Un jour, celui de sa sortie de prison, Zach rencontre Shéhérazade. Il l’avait connue à l’école et la retrouve dans une rue de Marseille, où ses amis l’ont emmené pour lui offrir un quart d’heure avec une prostituée. En s’attachant à la relation qui se développe entre eux, Shéhérazade fait d’abord le portrait d’êtres passés très vite de l’enfance à l’âge adulte. Dylan Robert et Kenza Fortas semblent trop jeunes pour avoir déjà tant vécu, mais lorsque leurs personnages montrent les crocs, on le voit : ils sont déjà bien affûtés. Si Jean-Bernard Marlin arrive à rendre cet entre-deux très particulier, c’est parce qu’il a su trouver les bons interprètes, mais aussi et surtout grâce à un travail collaboratif que l’on devine poussé afin qu’ils puissent s’approprier le récit, le faire exister avec leurs mots. Le film témoigne d’un projet, digne d’un Kechiche, de restitution d’une langue orale dialectale, au risque de perdre parfois le spectateur.

En jouant sur une combinaison de vécu et de fiction, le réalisateur trouve un équilibre joliment bancal. Dylan Robert exprime magnifiquement une spontanéité égale dans la brutalité et dans la vulnérabilité. Lorsqu’il sort de prison et ne voit pas sa mère, Zach montre une déception presque sans fard, transparente. Quelques heures plus tard, c’est avec la même candeur qu’il déclarera à Shéhérazade : « J’respecte les femmes, mais j’respecte pas les putes. » D’emblée, il apparaît comme un garçon attachant, encore innocent et malléable, en même temps qu’il semble reproduire la violence qui l’entoure.
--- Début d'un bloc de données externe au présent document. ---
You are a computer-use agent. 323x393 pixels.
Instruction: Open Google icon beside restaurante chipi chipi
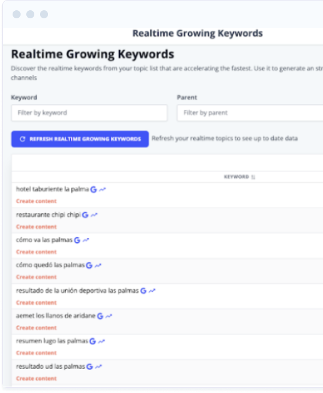[85, 215]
La singularité du film tient à ce que l’ambivalence qui s’y exprime se couple à une sécheresse narrative qui va à l’encontre d’une romantisation des milieux interlopes. La dureté extrême de ce qui se joue, des rapports entre les êtres, est abordée de façon frontale, sans fausse pudeur mais, pour autant, le film ne se fait jamais complaisant et reste avant tout porté par une empathie totale pour ses personnages. Il parvient à rester sur cette ligne très ténue, évitant à la fois angélisme et sensationnalisme, alors que nous plongeons dans la vie d’un groupe de prostituées travaillant dans la rue, dont Zach devient progressivement le souteneur.
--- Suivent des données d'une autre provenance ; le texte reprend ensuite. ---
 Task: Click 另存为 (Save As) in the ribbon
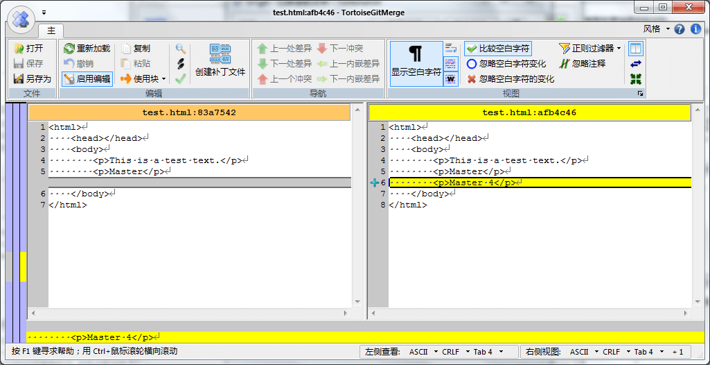click(32, 79)
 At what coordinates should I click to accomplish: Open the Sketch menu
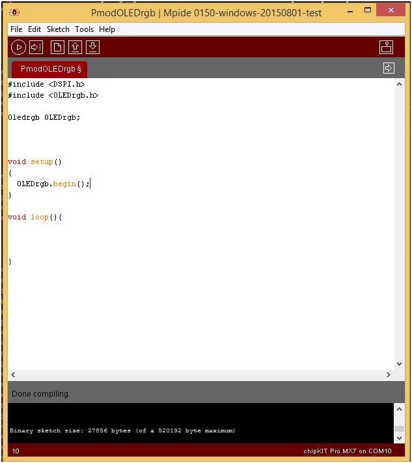pos(58,29)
À l’ambivalence des personnages fait écho une oscillation entre deux régimes formels : d’une part celui, attendu, de la caméra portée, bougeant avec les corps et s’en approchant au plus près ; de l’autre, une approche beaucoup plus distanciée, s’exprimant par des plans larges obliques ou de lents mouvements de zoom, qui interrompt soudain le cours de l’action et évoque ce réseau de forces invisibles par lesquelles Zach et Shéhérazade sont traversés, transpercés. De même, le rapport quasi-documentaire à la langue et aux lieux n’est pas mis au service d’une banale critique sociale. Si le réalisateur insiste parfois lourdement sur le contexte dont Zach est issu – pauvreté, chômage, trafic de drogue –, sans toujours éviter les clichés, l’enjeu de son récit net, épuré, n’est pas tant le caractère inéluctable du destin d’un enfant des cités que ce qui peut faire dévier un individu de la trajectoire qui semblait lui être assignée. Le grain de sable dans cet engrenage de peur et de violence sera ici l’amour.

Mais c’est alors que la question se précise encore : si un jeune homme peut tomber amoureux d’une femme qu’il ne devait pas aimer (puisque ce n’est « qu’une pute »), saura-t-il pour autant (se) l’avouer ? La réponse que propose le film est à la fois optimiste et étonnamment peu romantique. C’est encore une fois une question de langage : entre les raccourcis qui peuplent celui de la rue et la froideur clinique qui fonde celui de la justice, souvent mal ajustés au réel, les personnages du film auront par moments su trouver une troisième voie, permettant à une vérité intime de s’exprimer plus justement.